A new view of London ; or, an ample account of that city, in two volumes, or eight sections. Being a more particular description thereof than has hitherto been known to be published of any city in the world (etc).
London, printed for R.Chiswell (and others) 1708.
2 vols. 8vo. Engraved frontispiece with arms of City of London (this backed with early twentieth-century paper), (32) + xlii (pp xxxi-xxxii misbound after p.xviii) + 352pp, with folding printed table bound after p.xxx ; engraved folding frontispiece (with arms of the twelve principal livery companies of the City of London), printed title leaf, pp 353-824, with folding engraved plate of arms of the remaining livery companies bound in after p.592 (this repaired for a marginal tear). Early twentieth century quarter morocco, cloth sides. First volume lacks the two folding engraved plans of London called for in the “advertisement to the book-binder” on p.(32), and is slightly browned throughout, with stains affecting upper part of pages of preface and of first six pages of text proper, and with lighter stains affecting upper part of pp 333-352. Second volume generally in good, clean condition. The Birmingham Assay Office Library copy, recently de-accessioned, with their small circular ownership stamps at the foot of the front free endpapers but with no other library markings.

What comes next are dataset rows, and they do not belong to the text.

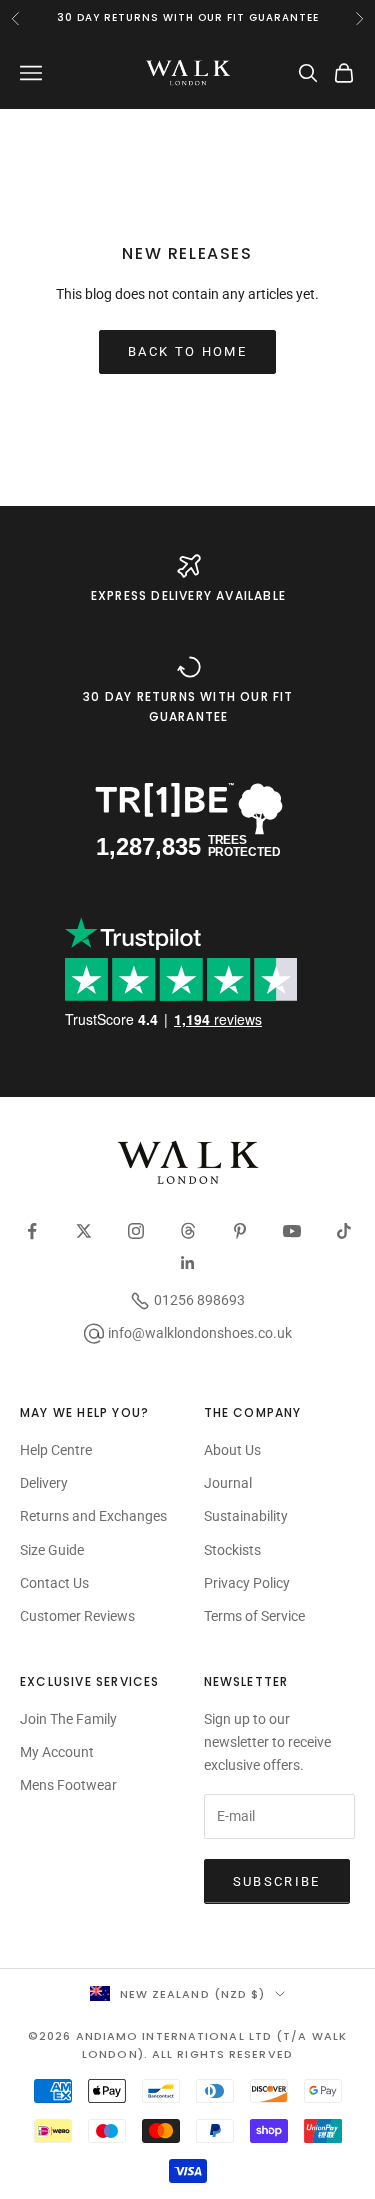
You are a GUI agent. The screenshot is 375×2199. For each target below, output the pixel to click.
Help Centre (56, 1450)
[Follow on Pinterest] (240, 1231)
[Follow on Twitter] (84, 1231)
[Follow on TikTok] (344, 1231)
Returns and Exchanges (93, 1516)
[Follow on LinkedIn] (188, 1263)
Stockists (232, 1550)
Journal (228, 1483)
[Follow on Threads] (188, 1231)
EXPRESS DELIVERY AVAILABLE (188, 595)
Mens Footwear (68, 1785)
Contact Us (54, 1583)
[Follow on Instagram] (136, 1231)
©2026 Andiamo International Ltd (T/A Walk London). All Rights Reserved (187, 2045)
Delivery (44, 1483)
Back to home (187, 351)
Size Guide (52, 1550)
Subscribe (277, 1881)
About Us (232, 1450)
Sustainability (246, 1516)
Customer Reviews (77, 1616)
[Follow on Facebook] (32, 1231)
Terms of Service (254, 1616)
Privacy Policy (247, 1583)
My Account (57, 1752)
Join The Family (68, 1719)
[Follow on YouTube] (292, 1231)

The first comprehensive reference book on the cities of London and Westminster to be published after the Great Fire of London in 1665. Its author, not identified in the volume’s text, was Edward Hatton, a land surveyor by occupation, and the particular value to architectural historians of these two substantial volumes lies in his up-to-date descriptions of each of London’s many churches, the majority of them rebuilt and redecorated during the forty year period since the Great Fire. He also provides descriptions of recently erected funeral monuments in the churches concerned, and briefer descriptions of the Tower of London, the halls of the City of London’s livery companies, and notable individual buildings elsewhere in London and Westminster, including Westminster Hall, the Houses of Parliament, Buckingham House and Montague House. The first volume also incorporates an extensive and useful London street directory, incorporating not merely streets proper but also “courts, alleys, rows, rents, yards, and inns”. Otherwise there are extensive lists of contemporary office holders in the service of the government or of other public bodies, a catalogue of the natural history objects then on display in the Royal Society’s premises in Gresham College, and much other matter besides. Regrettably, the present copy lacks the two engraved plans of London which should appear in the first volume, and the first volume, although otherwise complete, is rather browned and stained, but Hatton’s book is nonetheless a really significant item in the published literature on London, as explained by Bridget Cherry, “Edward Hatton’s New View of London”, Architectural History 44, 2001, 96-105. The copy of the second volume includes the ten-page supplement (pp 815-824), incorporating additions and corrections by the author, “during the time this book was in the press”.